Treatment of enlarged prostate benign prostatic hyperplasia BPH often targets relieving discomfort and preventing an escalation of the condition. If left untreated, BPH can affect the bladder, urethra (urinary tract) or the kidneys. It is, therefore, important that you contact your doctor immediately if you experience any discomfort while urinating. Further tests will either confirm the condition or rule it out altogether.

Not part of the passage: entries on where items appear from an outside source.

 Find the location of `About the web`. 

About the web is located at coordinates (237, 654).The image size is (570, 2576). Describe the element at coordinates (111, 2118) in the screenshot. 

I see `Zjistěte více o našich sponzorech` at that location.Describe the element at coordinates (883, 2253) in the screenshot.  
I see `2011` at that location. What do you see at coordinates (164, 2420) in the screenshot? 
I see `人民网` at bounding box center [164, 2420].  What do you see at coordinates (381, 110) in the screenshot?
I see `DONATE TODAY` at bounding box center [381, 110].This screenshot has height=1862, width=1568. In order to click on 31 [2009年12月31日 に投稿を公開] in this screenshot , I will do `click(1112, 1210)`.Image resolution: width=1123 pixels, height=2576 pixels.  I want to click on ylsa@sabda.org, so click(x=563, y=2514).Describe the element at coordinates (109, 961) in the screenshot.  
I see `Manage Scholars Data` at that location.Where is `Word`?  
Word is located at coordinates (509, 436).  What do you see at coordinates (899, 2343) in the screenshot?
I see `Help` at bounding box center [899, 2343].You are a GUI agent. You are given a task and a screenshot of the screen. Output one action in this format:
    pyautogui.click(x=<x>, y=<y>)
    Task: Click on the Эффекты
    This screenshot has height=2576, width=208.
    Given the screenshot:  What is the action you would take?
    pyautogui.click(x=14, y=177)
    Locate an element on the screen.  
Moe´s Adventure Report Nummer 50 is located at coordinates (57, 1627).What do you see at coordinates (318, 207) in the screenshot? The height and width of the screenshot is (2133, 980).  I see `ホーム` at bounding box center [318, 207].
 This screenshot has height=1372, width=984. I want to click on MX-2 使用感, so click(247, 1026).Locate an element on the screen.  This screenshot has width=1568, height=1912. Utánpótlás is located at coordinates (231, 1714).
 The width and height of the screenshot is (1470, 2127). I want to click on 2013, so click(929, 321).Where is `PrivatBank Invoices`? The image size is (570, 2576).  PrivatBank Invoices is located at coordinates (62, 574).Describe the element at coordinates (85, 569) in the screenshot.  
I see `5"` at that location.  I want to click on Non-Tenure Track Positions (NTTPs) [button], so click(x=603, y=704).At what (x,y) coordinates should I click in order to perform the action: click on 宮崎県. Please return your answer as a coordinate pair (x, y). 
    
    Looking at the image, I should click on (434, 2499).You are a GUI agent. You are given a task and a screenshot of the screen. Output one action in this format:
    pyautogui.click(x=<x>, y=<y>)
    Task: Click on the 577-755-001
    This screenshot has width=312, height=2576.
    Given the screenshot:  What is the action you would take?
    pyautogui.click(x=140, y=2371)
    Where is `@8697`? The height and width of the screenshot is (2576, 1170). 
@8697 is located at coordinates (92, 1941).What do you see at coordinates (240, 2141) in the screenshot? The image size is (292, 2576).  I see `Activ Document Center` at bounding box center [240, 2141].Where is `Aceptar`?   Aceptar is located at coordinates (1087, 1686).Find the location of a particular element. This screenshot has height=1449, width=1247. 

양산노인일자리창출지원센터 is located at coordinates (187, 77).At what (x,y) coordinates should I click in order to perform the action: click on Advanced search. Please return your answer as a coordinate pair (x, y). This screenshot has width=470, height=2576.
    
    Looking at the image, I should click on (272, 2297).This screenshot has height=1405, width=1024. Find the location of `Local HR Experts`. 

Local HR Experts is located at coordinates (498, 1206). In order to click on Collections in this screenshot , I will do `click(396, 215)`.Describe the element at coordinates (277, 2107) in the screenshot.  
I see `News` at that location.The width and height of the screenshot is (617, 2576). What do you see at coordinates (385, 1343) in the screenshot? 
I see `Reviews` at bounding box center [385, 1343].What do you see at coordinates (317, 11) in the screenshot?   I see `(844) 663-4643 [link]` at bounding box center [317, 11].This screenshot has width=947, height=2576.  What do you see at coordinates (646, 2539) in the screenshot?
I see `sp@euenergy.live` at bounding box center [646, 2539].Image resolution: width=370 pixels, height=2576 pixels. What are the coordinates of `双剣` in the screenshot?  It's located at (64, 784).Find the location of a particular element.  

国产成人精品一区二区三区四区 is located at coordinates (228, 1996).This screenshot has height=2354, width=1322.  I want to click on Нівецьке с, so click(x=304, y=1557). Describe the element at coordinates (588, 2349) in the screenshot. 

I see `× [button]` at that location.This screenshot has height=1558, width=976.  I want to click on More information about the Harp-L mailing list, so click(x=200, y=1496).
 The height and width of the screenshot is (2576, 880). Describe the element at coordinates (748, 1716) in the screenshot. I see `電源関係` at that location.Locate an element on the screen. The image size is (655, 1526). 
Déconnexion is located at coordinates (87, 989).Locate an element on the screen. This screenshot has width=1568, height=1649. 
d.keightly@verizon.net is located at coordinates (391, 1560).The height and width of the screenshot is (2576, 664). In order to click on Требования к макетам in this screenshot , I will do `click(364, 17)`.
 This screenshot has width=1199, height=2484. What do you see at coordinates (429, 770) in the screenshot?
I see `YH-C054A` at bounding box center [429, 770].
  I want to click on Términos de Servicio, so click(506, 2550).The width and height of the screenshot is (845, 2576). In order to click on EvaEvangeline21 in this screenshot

BPH develops when non-cancerous nodules begin to grow in the prostate gland. This causes the gland to expand, a process that in turn constricts the urethra tube passing through it. BPH is a progressive condition where the gland increases in size over time. Statistics show that at 40 years, 20 percent of men will experience an enlarged prostate. This figure grows to 70 percent and 90 percent of men aged 60 and 80 respectively. This high prevalence rate coupled with a lack of pathological factors linked to it seems to indicate that BPH is simply an age-related occurrence, rather than a disease-related one.
If you are a man over the age of 40, it is highly likely that you may experience an enlarged prostate. This may start with mild symptoms that come and go and it may not be any cause for alarm. These mild symptoms can be managed with medication (such as alpha blockers and 5-alpha reductase inhibitors) and a blend of lifestyle and behavioral changes. Over time, your prostate may continue to enlarge and cause more acute symptoms. When this happens, it may be time to consider other forms of treatment, including minimally invasive surgery or combination drug therapy.
It is not entirely clear what the causes of BPH are. It is thought that as men age, changes in sex hormones may be responsible for the gradual enlargement of the prostate. However, there are some risk factors that are associated with BPH.
- Age – If you are over 40 years, you run a higher risk of getting BPH.
- Genetics – If you have a close relative like a brother or father with BPH, you may be genetically predisposed to get the condition.
- Medication for BPH – If you use beta blockers for treatment of diabetes or heart disease, they may cause your prostate to enlarge.
- Lifestyle – Obesity can increase the risk of BPH.
- Medical complications – Conditions like urinary tract infections (UTIs), prostatitis, urethral stricture, kidney stones, and prostate or bladder cancer can also lead to BPH.
Prevention of BPH involves a combination of living a healthy lifestyle and regular checkups. While these measures, in a strict sense, will not prevent BPH, they will help delay or prevent further prostate enlargement.
How to prevent BPH:
- Exercise – Regular exercise has been shown to improve blood flow and regulate hormones.
- Diet – Foods that improve prostate health include berries, oily fish, nuts, legumes, green tea, and watermelon.
- Avoid caffeine-rich beverages – These have been shown to overwork your kidneys and to irritate bladder and urethra linings.